Day Four In My Guest-Blogging For The Unicorn
I have a new habit of eating in the little below-street plaza at the foot of the Hancock Building. There's a really cheap and great Italian deli there, and I'm digging the juxtaposition between the Hancock (physically massive monument to engineering and commmerce) and myself (small in many ways; poor). There are little birds that hang around there. I lived my first eighteen years on a patch of land surrounded by actual Nature, but I don't even know what kind of birds they are. Little, brown, with short little beaks. If I was pressed I would say "finches". Maybe finches.

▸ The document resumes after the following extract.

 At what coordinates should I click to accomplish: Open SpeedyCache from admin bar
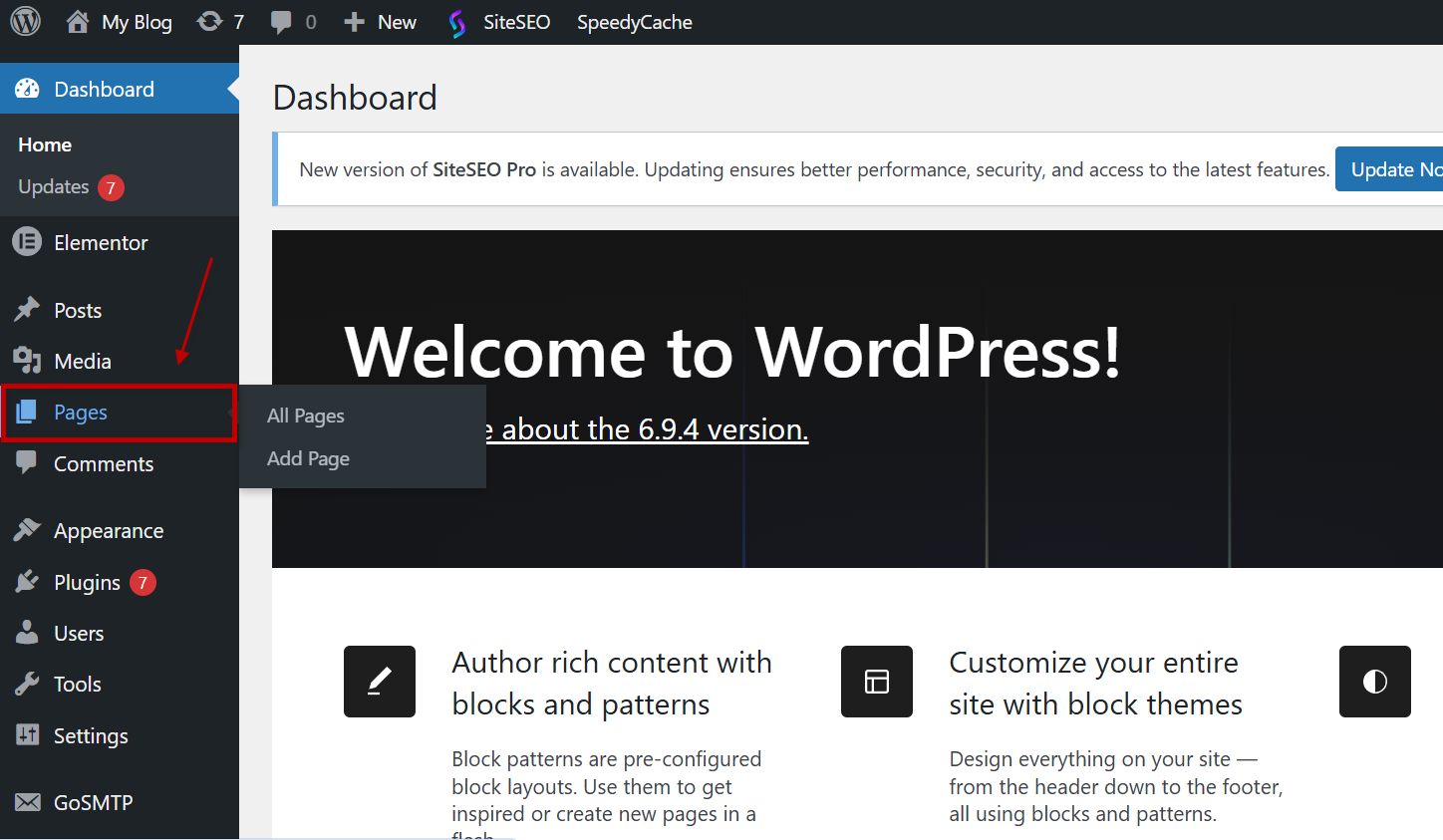pyautogui.click(x=634, y=22)
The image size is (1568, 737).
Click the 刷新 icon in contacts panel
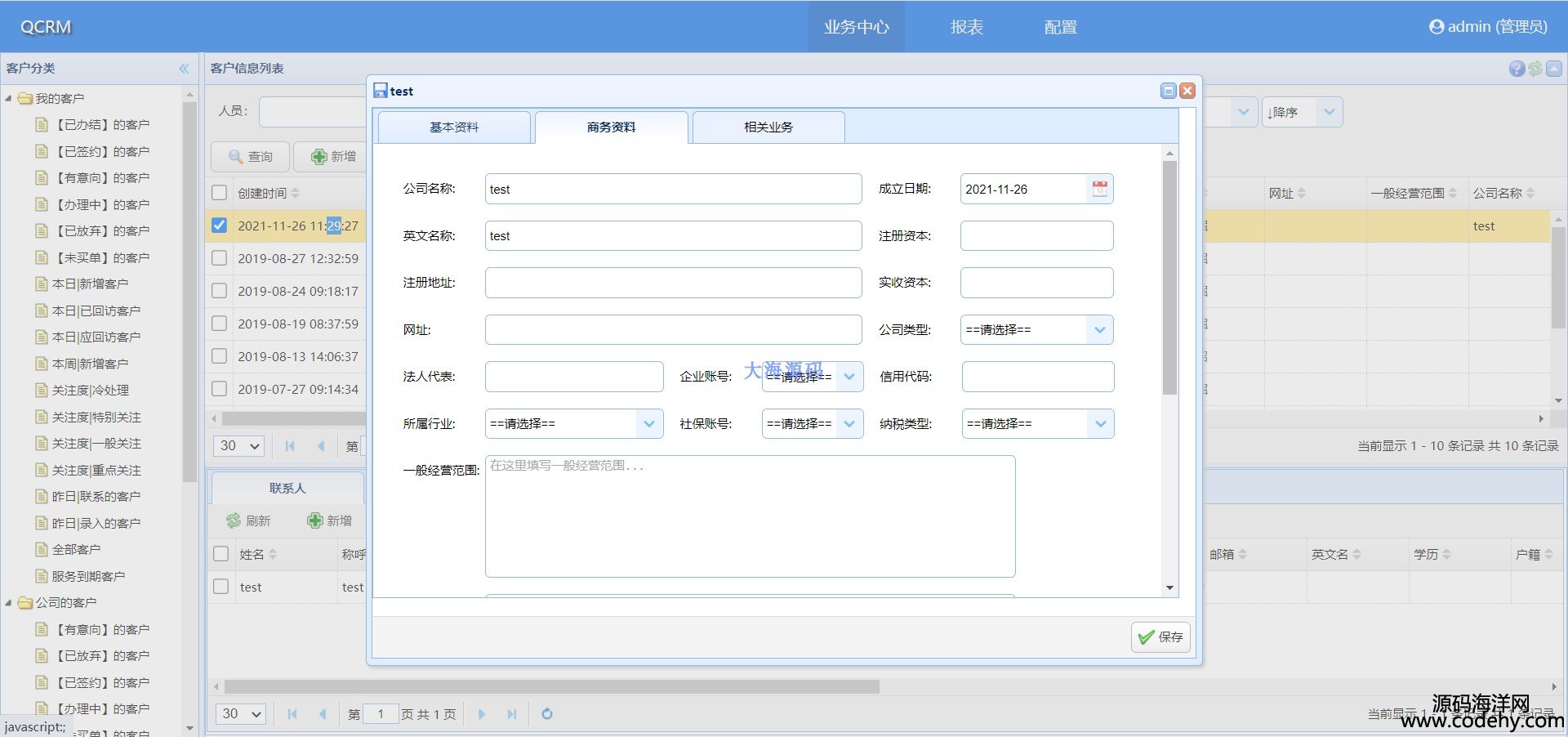click(x=234, y=520)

Yesterday one of them hopped up onto my table while I was finishing my sandwich (fresh mozzarella, basil, roasted red peppers on ciabatta). It's near-tame, like most of the birds that hand around there, from the generosity of lunching retail slaves and tourists. It not was not only ok with sharing a close physical proximity to a much larger animal (myself), but was aggressively intent on eating part of my sandwich, barely flinching when I made futile aggressive gestures meant to establish possession over my foodsource (fresh mozzarella, basil, roasted red peppers on ciabatta).
The little bird was dishevelled, entirely sure of its entitlement to live off of someone else, and charming enough to almost pull it off. If it had a hangover I would say it was the perfect metaphor for myself.
I realize that my past few entries have been way over the top in terms of the sort of gentle melancholic musings that have been given a bad name by Livejournalists who put "Belle And Sebastian" and "drinking tea" in their interests. But I really can be amusing at times. Really.